- _Tarea_
Extrae cada línea de los registros que contenga la cadena "card", respetando mayúsculas y minúsculas.

- _Datos proporcionados_

+ + + + +

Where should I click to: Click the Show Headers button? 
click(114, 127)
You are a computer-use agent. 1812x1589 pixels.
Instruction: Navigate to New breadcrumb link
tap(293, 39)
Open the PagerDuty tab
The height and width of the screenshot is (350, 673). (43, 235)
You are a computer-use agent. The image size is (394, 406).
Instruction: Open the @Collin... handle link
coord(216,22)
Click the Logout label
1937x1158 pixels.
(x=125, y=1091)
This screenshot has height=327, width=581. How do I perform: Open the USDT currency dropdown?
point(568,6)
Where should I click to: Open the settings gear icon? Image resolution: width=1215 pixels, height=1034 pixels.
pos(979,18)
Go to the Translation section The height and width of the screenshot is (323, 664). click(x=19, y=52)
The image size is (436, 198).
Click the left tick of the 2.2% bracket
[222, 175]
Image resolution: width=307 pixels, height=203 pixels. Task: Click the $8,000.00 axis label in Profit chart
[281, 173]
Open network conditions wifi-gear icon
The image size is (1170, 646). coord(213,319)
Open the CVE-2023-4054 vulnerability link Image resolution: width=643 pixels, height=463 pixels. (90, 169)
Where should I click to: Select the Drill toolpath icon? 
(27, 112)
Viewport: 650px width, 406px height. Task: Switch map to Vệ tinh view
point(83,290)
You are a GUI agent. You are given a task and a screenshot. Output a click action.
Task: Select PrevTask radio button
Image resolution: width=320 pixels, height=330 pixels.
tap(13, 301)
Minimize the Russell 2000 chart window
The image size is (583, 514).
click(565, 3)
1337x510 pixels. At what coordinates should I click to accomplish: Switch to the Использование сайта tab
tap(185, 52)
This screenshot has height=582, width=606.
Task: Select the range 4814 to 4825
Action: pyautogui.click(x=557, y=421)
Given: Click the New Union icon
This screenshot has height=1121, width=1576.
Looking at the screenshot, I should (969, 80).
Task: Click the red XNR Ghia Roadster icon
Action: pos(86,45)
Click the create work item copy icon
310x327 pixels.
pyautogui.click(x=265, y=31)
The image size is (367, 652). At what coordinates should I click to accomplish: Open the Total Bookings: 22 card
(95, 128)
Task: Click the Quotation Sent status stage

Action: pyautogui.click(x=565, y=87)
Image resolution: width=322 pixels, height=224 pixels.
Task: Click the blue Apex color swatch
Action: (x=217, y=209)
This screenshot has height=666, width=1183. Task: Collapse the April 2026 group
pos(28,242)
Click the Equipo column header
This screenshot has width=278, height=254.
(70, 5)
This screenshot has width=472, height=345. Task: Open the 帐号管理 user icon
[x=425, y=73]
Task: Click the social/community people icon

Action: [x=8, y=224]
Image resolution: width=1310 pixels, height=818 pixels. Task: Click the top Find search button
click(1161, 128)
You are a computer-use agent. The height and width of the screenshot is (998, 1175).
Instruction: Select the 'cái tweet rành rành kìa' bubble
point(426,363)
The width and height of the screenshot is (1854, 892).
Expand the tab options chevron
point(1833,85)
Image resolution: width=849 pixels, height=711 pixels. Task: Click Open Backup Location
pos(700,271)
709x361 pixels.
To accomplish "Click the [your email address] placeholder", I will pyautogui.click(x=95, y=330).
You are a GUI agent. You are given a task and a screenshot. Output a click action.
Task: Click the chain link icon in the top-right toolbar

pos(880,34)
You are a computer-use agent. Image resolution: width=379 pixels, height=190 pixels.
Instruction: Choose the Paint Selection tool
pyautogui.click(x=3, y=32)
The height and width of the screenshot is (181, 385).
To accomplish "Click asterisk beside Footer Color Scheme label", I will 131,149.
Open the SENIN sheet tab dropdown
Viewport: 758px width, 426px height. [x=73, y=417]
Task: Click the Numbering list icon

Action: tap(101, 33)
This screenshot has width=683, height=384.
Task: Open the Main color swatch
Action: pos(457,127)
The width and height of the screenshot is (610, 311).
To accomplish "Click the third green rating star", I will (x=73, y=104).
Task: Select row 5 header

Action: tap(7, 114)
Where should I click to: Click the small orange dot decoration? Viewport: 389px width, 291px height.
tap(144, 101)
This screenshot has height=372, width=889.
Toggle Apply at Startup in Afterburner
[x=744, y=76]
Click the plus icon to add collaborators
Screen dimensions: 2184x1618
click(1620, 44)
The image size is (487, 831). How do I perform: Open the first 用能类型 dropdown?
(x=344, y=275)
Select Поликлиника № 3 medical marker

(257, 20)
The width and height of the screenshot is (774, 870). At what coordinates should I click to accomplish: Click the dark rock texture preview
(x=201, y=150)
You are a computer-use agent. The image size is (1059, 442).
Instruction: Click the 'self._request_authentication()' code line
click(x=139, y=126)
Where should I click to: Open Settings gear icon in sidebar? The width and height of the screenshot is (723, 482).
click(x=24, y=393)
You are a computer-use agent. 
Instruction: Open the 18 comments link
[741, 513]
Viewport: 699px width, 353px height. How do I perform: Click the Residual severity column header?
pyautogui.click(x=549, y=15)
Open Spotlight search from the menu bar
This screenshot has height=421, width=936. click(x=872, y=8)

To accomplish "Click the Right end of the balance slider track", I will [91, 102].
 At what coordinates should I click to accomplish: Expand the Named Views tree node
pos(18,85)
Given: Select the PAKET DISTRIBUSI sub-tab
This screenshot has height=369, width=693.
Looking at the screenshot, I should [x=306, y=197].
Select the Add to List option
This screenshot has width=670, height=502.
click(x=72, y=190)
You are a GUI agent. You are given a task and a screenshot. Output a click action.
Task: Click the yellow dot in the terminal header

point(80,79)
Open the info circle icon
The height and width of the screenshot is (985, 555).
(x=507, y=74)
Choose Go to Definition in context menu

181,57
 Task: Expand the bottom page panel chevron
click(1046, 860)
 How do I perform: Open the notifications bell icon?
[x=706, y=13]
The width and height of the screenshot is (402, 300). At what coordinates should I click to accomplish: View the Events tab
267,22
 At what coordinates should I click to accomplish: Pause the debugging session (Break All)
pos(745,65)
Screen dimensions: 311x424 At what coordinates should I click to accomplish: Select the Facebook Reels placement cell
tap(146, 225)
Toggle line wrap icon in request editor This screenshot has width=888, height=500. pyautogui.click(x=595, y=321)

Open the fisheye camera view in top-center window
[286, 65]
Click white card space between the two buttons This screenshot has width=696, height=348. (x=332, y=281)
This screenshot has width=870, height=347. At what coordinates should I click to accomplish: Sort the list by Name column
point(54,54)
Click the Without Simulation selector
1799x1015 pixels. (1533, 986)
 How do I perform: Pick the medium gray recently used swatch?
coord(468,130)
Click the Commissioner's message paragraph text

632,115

+ + + + +

- _Resultado correcto_
The image size is (367, 652). At what coordinates should I click to accomplish: Open the Total Bookings: 22 card
Click white card space between the two buttons This screenshot has width=696, height=348. (x=332, y=281)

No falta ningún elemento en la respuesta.